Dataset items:
::::

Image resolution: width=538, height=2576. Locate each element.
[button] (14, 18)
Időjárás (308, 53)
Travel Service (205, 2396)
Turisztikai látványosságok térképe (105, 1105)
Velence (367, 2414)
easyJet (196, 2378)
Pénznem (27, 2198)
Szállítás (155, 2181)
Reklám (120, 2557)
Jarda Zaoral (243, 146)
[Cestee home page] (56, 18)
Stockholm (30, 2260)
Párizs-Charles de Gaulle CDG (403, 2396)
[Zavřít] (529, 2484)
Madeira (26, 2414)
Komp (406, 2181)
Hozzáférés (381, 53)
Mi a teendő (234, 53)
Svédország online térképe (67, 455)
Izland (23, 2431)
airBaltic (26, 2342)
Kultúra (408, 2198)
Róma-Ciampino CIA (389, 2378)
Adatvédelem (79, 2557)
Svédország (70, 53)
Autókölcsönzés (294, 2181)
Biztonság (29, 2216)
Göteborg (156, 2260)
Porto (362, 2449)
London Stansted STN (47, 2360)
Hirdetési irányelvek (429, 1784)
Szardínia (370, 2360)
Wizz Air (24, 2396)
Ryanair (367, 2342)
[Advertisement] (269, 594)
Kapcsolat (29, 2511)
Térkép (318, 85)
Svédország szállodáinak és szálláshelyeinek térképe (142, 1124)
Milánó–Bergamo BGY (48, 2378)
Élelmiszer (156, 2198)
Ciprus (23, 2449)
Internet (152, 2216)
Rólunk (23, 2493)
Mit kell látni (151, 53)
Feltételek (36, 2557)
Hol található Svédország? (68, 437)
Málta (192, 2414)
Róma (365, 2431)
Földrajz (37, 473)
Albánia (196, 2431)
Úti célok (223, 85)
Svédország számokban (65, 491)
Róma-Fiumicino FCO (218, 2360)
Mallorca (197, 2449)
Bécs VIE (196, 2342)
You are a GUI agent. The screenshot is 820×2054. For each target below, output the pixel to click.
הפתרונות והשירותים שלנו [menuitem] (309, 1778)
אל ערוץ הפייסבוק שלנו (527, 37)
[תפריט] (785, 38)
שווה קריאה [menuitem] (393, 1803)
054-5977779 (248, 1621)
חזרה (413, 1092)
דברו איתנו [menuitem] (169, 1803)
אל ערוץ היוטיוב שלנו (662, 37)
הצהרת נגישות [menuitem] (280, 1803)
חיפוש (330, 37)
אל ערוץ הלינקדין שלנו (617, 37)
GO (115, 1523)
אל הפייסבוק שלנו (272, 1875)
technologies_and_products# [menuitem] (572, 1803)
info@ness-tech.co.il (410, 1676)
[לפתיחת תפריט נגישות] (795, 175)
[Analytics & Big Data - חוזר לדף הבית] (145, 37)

::::

- **EXERCISE DESCRIPTION**:
Each line above must be reproduced exactly as it stands.

- **RESULT OF THIS EXERCISE**:
Image resolution: width=538, height=2576. Locate each element.
[button] (14, 18)
Időjárás (308, 53)
Travel Service (205, 2396)
Turisztikai látványosságok térképe (105, 1105)
Velence (367, 2414)
easyJet (196, 2378)
Pénznem (27, 2198)
Szállítás (155, 2181)
Reklám (120, 2557)
Jarda Zaoral (243, 146)
[Cestee home page] (56, 18)
Stockholm (30, 2260)
Párizs-Charles de Gaulle CDG (403, 2396)
[Zavřít] (529, 2484)
Madeira (26, 2414)
Komp (406, 2181)
Hozzáférés (381, 53)
Mi a teendő (234, 53)
Svédország online térképe (67, 455)
Izland (23, 2431)
airBaltic (26, 2342)
Kultúra (408, 2198)
Róma-Ciampino CIA (389, 2378)
Adatvédelem (79, 2557)
Svédország (70, 53)
Autókölcsönzés (294, 2181)
Biztonság (29, 2216)
Göteborg (156, 2260)
Porto (362, 2449)
London Stansted STN (47, 2360)
Hirdetési irányelvek (429, 1784)
Szardínia (370, 2360)
Wizz Air (24, 2396)
Ryanair (367, 2342)
[Advertisement] (269, 594)
Kapcsolat (29, 2511)
Térkép (318, 85)
Svédország szállodáinak és szálláshelyeinek térképe (142, 1124)
Milánó–Bergamo BGY (48, 2378)
Élelmiszer (156, 2198)
Ciprus (23, 2449)
Internet (152, 2216)
Rólunk (23, 2493)
Mit kell látni (151, 53)
Feltételek (36, 2557)
Hol található Svédország? (68, 437)
Málta (192, 2414)
Róma (365, 2431)
Földrajz (37, 473)
Albánia (196, 2431)
Úti célok (223, 85)
Svédország számokban (65, 491)
Róma-Fiumicino FCO (218, 2360)
Mallorca (197, 2449)
Bécs VIE (196, 2342)
You are a GUI agent. The screenshot is 820×2054. For each target below, output the pixel to click.
הפתרונות והשירותים שלנו [menuitem] (309, 1778)
אל ערוץ הפייסבוק שלנו (527, 37)
[תפריט] (785, 38)
שווה קריאה [menuitem] (393, 1803)
054-5977779 (248, 1621)
חזרה (413, 1092)
דברו איתנו [menuitem] (169, 1803)
אל ערוץ היוטיוב שלנו (662, 37)
הצהרת נגישות [menuitem] (280, 1803)
חיפוש (330, 37)
אל ערוץ הלינקדין שלנו (617, 37)
GO (115, 1523)
אל הפייסבוק שלנו (272, 1875)
technologies_and_products# [menuitem] (572, 1803)
info@ness-tech.co.il (410, 1676)
[לפתיחת תפריט נגישות] (795, 175)
[Analytics & Big Data - חוזר לדף הבית] (145, 37)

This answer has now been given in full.